I read lying down, the book on my chest
is my third lung
opening, closing again.

Like an amphibian I was on the shore.

***

from Pasta madre [Mother Dough], 2013

a spoon in sleep, the body
gathers the night. Swarms buried
in our chests arise, spread
their wings. How many animals
migrate within us,
passing through our heart, halting
on the curve of a hip, among the branches
of the ribs, how many
would rather not be us,
not be ensnared
between our human contours.

***

a rifle shot and again
you breathe. Snout to the ground,
no blood shed.
Things watched out of the corner
of an eye collapsing
while the other one is already sunk,
and it all moves away. The trees
bend to one side, losing
their voices in every leaf
that learns from the birds
and for a few moments flies.

***

I’ve stopped holding up walls,
give myself over to the ruins

I’m starting up again, reduced
I return to what I am:
a lizard that halves itself
with death.

***

I’ll stitch up with simple kisses,
pour saliva into every joint,
be peeled and sweet to teeth.
Every morning I’ll pick you a fistful
of flowers from the cobblestones.

For you I’ll have evergreen needles
and bloom every winter to burn myself up.

***

From Out of Focus, Out of the Fire

with footsteps that would like to plant
seeds in a cadence
I’m going to give back to the leaves
the tree they have lost,
to the fallen feathers the animal.
Then I cross my arms
and my heart returns to its cage.

Mancinelli’s world comes to life in Heraclitean flux, never at rest in its ceaseless endeavour to bridge gaps. […]

Her bridge-building appears to echo a kabbalistic desire to restore the universe to its original perfection, but would the water running under those bridges then continue to flow as she might wish? Her poetry may be driven by profound themes, but its frequent lyrical beauty can be appreciated on its own terms.

(Mark Glanville, The Times Literary Supplement)

****

[…] much could be said about how within this slight frame so much is made to happen, how she will again and again present us with an intimate moment or act which is then effortlessly woven into a much more reverberant tableau. During the poem, or sometimes prior to it, acts of affection and desire are transformed intact into scenes of metamorphosis so delicately and justly that you hardly notice it happening.

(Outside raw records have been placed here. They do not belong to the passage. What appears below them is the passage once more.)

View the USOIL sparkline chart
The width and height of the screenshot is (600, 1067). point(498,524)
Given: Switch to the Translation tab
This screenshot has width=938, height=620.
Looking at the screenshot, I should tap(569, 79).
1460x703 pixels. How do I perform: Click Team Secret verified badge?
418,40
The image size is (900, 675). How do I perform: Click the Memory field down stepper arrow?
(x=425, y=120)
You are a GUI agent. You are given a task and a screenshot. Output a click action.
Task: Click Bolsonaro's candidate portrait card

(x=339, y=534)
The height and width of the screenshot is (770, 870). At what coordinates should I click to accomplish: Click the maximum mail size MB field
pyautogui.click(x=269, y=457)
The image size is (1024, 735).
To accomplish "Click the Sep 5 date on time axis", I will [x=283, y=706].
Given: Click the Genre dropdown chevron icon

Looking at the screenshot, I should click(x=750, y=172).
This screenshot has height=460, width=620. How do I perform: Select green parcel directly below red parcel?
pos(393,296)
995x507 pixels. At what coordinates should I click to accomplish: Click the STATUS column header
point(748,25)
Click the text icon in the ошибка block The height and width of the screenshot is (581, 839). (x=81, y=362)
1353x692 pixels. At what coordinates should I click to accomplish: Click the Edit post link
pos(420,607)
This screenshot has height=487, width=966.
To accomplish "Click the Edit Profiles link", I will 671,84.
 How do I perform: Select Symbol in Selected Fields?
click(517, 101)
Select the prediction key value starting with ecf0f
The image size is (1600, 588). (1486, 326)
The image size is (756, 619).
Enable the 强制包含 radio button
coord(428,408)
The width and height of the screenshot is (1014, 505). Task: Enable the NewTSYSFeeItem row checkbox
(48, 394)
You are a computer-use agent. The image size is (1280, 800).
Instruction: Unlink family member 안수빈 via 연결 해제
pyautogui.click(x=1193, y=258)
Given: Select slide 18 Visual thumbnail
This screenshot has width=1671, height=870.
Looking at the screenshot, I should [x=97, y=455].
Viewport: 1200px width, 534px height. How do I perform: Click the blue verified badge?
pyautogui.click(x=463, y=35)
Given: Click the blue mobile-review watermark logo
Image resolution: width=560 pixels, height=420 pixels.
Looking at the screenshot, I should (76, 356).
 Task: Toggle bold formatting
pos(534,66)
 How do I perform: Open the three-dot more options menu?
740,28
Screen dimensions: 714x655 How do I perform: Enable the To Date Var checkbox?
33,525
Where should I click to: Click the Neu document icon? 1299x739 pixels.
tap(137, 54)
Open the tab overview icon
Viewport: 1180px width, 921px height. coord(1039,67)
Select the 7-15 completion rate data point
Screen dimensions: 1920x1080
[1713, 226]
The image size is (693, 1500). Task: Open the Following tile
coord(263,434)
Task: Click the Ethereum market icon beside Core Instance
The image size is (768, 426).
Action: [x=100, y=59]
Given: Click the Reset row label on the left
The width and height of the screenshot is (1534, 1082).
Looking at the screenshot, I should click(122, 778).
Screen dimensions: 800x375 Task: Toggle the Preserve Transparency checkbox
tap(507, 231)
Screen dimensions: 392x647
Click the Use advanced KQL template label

(Peter Riley, The Fortnightlyreview)

****

In Franca Mancinelli’s writing nothing is ornamental, and everything comes from a deep wound. But the poetic speech, which began there, has progressively purified itself, been stripped of all dross, with rigor and firmness; it has moved towards a symbolic horizon. It is not a question of deciphering the symbol to reveal some hidden secret, but that of accepting the imagery of this poetry as a common way towards greater awareness and renewed hope. Everything is at once clear and elusive; everything is in motion.

(Fabio Pusterla, author of Days full of Caves and Tigers)

****

Reading the poetry of Franca Mancinelli one cannot help but recognize a kind of quiet urgency motivating her perpetual need to re-connect—this is writing as a vital act, as necessary as breathing. We all breathe as long as we are living; she seems determined to slip into the spaces between breaths and take us with her.